1. Skip to content
  2. Skip to main menu
  3. Skip to more DW sites
CrimeFrance

France issues arrest warrant for Syria's Assad — reports

November 15, 2023

Following a criminal investigation into the 2013 chemical attacks that killed more than 1,000 people, France issued international arrest warrants for Syrian leader Bashar Assad and three other Syrian nationals.

https://s.gtool.pro:443/https/p.dw.com/p/4YpvN
Syrian President Bashar al-Assad
France issued first international arrest warrant for Syrian leader Bashar AssadImage: Joseph Eid/AFP/Getty Images

France has issued an international arrest warrant for Syrian President Bashar Assad; his brother Mahel, the de facto chief of a Syrian elite military unit; and two other Syrian officials over chemical attacks in 2013, a judicial source and plaintiffs in the case said on Wednesday.

It is the first international arrest warrant issued for Syria's president, whose forces have responded to protests that began in 2011 with a brutal clampdown that UN experts say amounts to war crimes.

The warrants, which relate to charges of complicity in crimes against humanity and complicity in war crimes, follow a criminal investigation into chemical attacks in the town of Douma and the Eastern Ghouta area near Damascus in August 2013 that killed more than 1,000 people.

The Paris court's unit concerned with crimes against humanity has been investigating the chemical attacks since 2021. France claims worldwide jurisdiction over alleged war crimes and crimes against humanity.

The probe followed a legal complaint filed by the Syrian Centre for Media and Freedom of Expression (SCM) NGO, lawyers' association Open Society Justice Initiative (OSJI) and the Syrian Archive, a body documenting human rights violations in Syria.

Chemical attacks in Syria

In August 2013, Syrian opposition activists posted amateur videos on YouTube purporting to show the effects of the chemical attack in Eastern Ghouta, including footage of dozens of bodies, many of them children, lying on the ground.

The scenes sparked global outrage and condemnation.

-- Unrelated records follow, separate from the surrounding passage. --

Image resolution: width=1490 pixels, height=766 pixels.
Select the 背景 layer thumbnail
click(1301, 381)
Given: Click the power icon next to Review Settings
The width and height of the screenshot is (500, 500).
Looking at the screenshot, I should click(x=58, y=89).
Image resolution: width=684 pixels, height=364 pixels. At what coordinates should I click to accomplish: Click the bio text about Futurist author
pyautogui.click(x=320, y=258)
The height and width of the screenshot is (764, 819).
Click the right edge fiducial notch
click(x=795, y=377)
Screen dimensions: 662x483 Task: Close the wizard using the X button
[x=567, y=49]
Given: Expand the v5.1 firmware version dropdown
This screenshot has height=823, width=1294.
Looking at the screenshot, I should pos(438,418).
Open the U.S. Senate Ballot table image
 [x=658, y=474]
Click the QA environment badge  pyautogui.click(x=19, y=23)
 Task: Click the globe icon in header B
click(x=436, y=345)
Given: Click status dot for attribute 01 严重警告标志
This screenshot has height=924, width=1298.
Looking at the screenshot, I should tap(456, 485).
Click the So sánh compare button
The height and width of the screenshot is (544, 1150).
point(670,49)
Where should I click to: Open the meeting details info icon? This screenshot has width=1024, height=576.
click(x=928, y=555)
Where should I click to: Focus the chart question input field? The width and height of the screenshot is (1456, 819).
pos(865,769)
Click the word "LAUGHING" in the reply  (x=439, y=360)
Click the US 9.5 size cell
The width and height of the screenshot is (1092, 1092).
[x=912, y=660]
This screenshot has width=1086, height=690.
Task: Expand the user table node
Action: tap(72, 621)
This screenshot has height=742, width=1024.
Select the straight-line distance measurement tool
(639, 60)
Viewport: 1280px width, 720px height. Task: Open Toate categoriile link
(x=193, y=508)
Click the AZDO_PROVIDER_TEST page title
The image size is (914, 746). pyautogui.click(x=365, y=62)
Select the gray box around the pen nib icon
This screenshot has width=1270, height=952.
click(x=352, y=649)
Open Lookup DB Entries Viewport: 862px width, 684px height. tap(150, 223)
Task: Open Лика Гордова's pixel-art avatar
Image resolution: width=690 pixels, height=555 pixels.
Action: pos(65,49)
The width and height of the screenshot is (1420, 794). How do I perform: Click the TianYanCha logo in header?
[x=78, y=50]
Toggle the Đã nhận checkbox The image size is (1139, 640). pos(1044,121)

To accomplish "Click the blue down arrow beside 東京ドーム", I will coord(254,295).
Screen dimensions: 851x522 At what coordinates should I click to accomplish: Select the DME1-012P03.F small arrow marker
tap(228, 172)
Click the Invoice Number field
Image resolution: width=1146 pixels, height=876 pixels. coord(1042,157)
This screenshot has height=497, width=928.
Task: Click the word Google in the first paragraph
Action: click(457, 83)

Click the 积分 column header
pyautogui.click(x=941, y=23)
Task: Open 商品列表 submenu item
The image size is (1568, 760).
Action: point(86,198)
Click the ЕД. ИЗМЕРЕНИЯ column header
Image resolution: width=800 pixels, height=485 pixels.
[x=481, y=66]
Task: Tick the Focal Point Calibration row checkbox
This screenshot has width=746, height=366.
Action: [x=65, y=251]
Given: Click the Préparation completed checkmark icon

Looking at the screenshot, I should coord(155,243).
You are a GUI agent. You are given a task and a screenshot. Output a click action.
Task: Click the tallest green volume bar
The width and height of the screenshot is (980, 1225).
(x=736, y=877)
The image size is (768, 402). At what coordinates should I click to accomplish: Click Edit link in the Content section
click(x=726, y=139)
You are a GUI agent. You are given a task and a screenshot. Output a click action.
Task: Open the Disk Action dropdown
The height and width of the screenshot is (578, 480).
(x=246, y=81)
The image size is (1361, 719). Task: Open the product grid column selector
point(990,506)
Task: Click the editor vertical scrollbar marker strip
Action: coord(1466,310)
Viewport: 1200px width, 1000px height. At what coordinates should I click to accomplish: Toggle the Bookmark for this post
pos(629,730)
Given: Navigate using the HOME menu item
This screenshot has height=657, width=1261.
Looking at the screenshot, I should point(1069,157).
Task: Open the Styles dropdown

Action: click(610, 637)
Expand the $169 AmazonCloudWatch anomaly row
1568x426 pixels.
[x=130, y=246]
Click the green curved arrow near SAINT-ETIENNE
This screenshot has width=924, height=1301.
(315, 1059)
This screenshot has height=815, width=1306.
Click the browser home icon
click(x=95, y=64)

A United Nations report later said there was clear evidence that sarin gas had been used.

Syria agreed in 2013 to join the global watchdog, the Organization for the Prohibition of Chemical Weapons (OPCW), and give up all its chemical weapons.

The OPCW has since blamed Damascus for a number of chemical attacks during the civil war.

The Syrian government has denied the allegations, which have also sparked legal action in Germany and other European countries.